[Problem details]: Word for word, set down the entries below.

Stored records
((
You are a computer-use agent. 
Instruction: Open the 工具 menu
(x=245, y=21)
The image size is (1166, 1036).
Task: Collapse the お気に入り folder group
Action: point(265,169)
))
[Solved problem]:
You are a computer-use agent. 
Instruction: Open the 工具 menu
(x=245, y=21)
The image size is (1166, 1036).
Task: Collapse the お気に入り folder group
Action: point(265,169)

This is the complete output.